● Exercise aim:
Below are the records; copy every line in them that holds the string "height".

● Records from a collection:

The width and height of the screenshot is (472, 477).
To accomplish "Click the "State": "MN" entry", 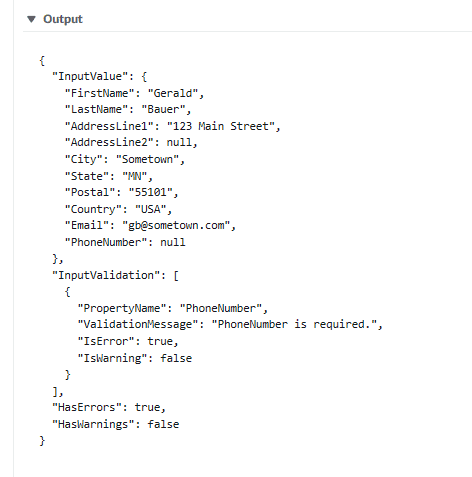I will (109, 176).
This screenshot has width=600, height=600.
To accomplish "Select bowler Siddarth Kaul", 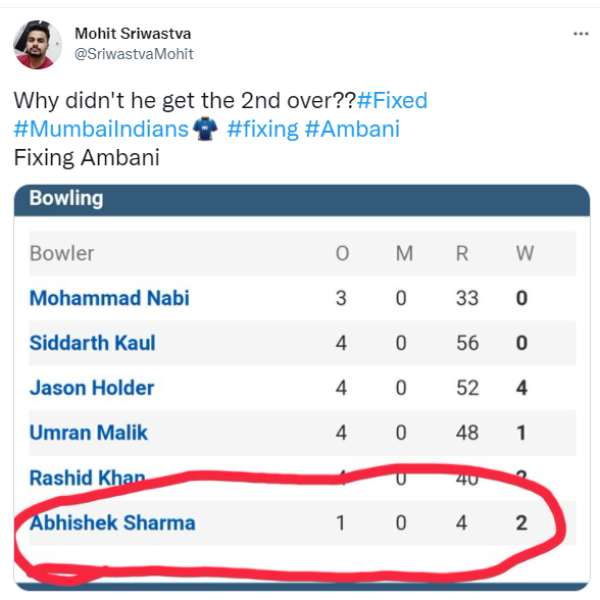I will click(x=92, y=343).
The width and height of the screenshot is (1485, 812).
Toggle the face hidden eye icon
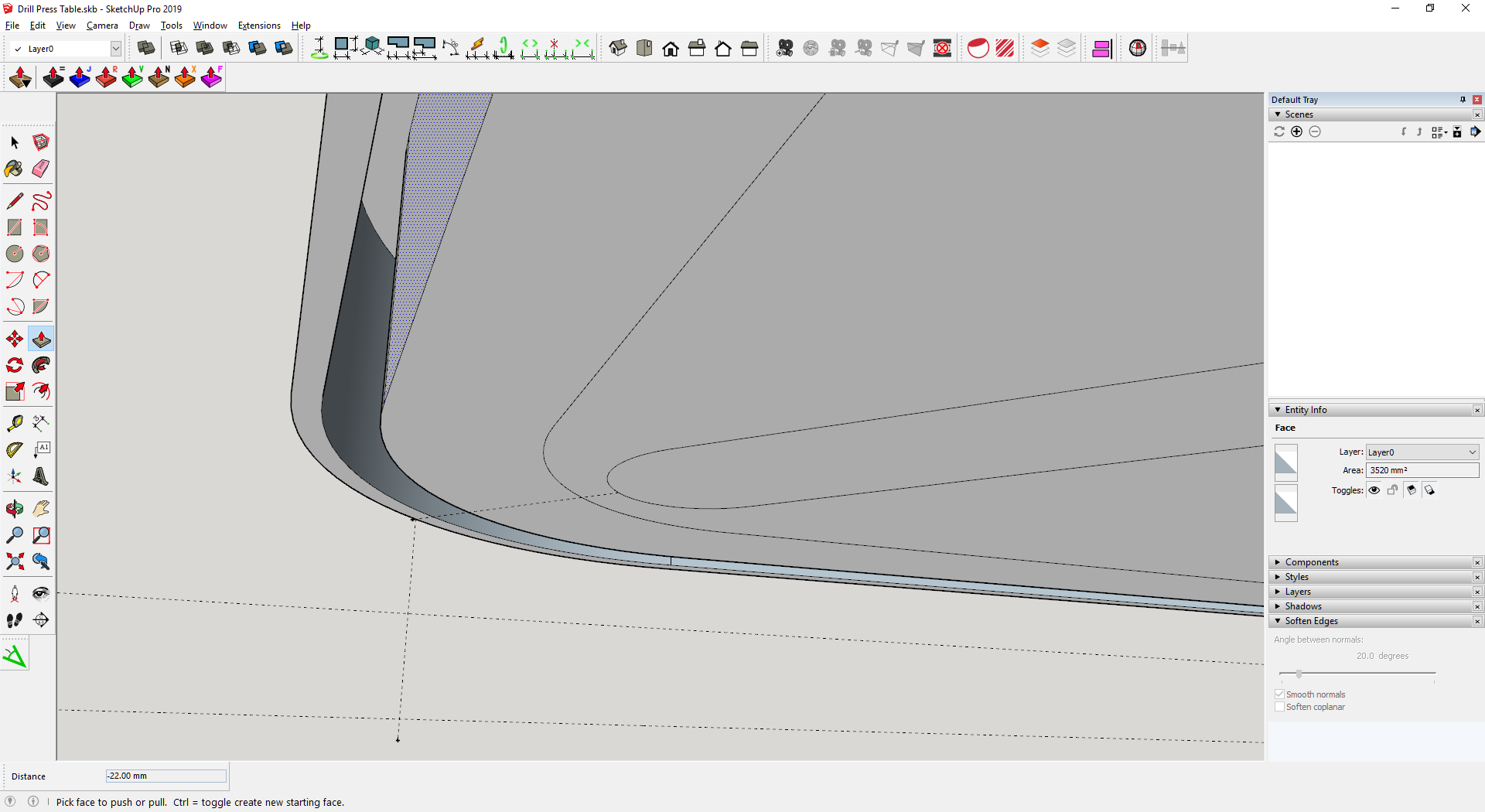tap(1374, 490)
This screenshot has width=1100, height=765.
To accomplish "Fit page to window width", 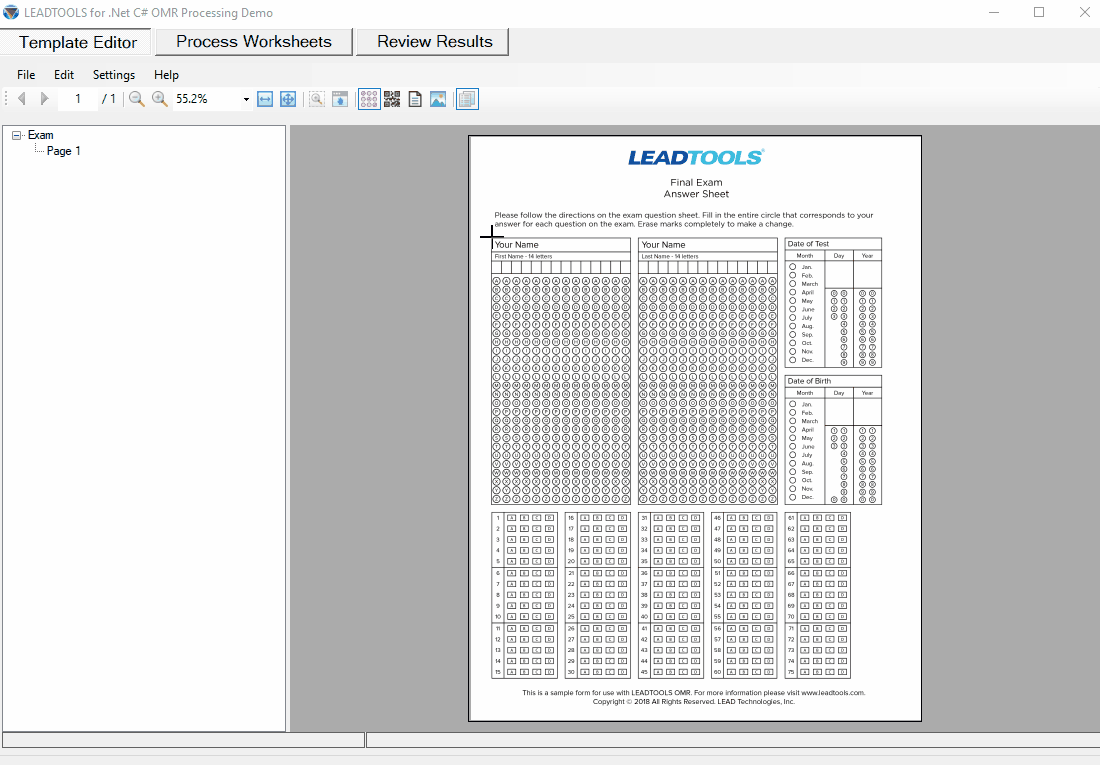I will point(264,98).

● Result for this exercise:
The width and height of the screenshot is (472, 477).
This screenshot has width=600, height=600.
The width and height of the screenshot is (1485, 812).
This screenshot has width=1100, height=765.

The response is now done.